For what it’s worth, I witnessed active, practising Muslims condemning that group from 1997 onwards, long before it was proscribed by the UK government.
Indeed, I had first-hand experience with them shortly after I became Muslim in 1998, when they sent a mass email to Christian clergy in Britain, telling them to convert to Islam or face the consequences.
One of the recipients — my father, then a Canon — demanded to know whether I had shared his email address with that band of extremists, which of course I hadn’t.
Hardly a great help at what was already a very difficult time, but there we are. Just another test amongst a lifetime of them.
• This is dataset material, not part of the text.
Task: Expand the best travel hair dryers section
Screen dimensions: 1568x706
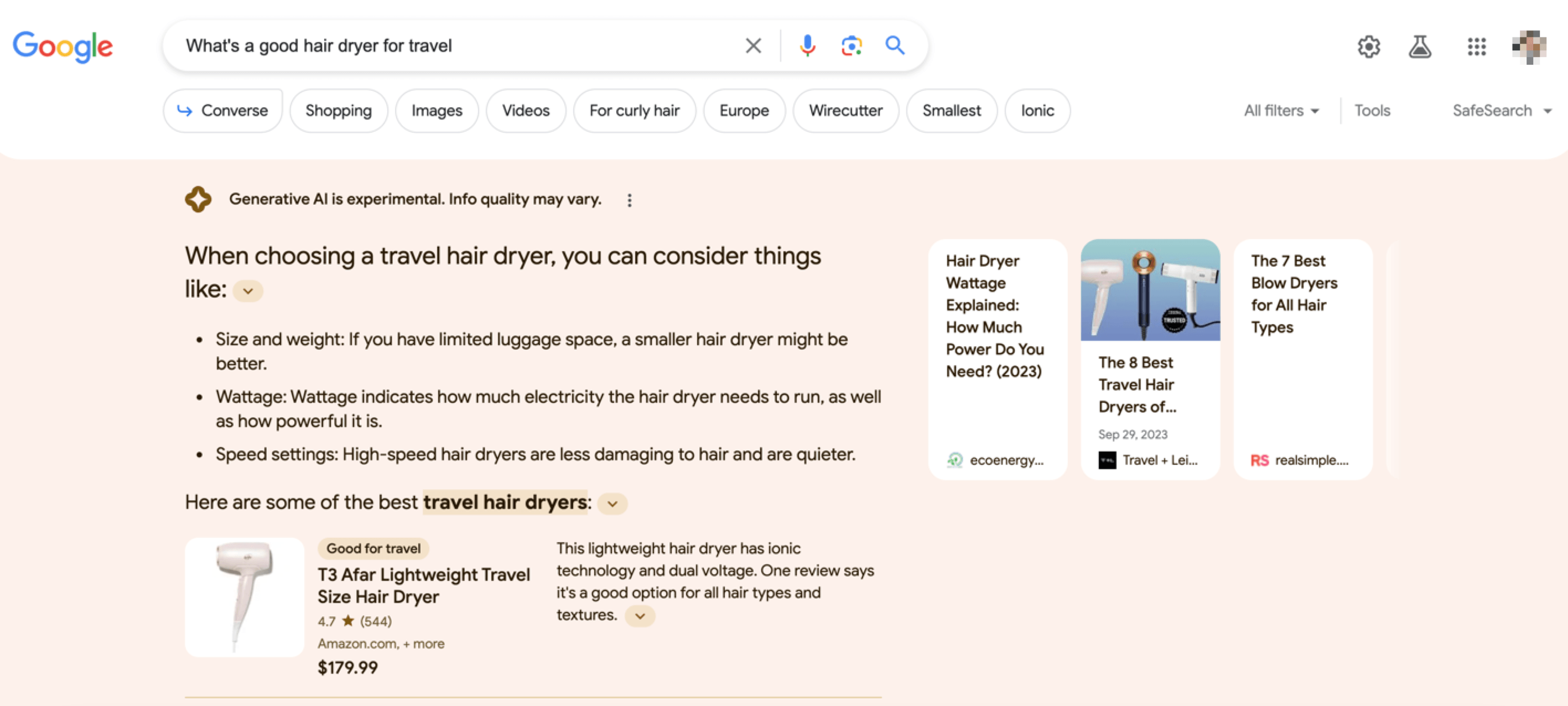Action: [614, 503]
As it happens, I had another encounter with the group in 2005, whilst working in Central London.
An encounter — overhearing a conversation on my late arrival for Jummah prayer one afternoon — which has always led me to suppose at least some of them were paid provocateurs.
Facts or accuracy don’t matter to Tommy/Steven very much though, nor to the audience that hangs on his every word.
He neither cares to pronounce their name properly nor recognise they were a fringe group, with no real foothold in the community he insists on problematising.
But I suppose he has bigger problems now, as he spends his days giving interviews on the social media circuit, rehashing his origins story and attempting to clear his name as the new bogeyman of the establishment.
How awful to be the victim of a witchhunt. Now he knows how that feels: a poor activist being blamed for the actions of a small minority of extremists.
Now, where have I heard that before?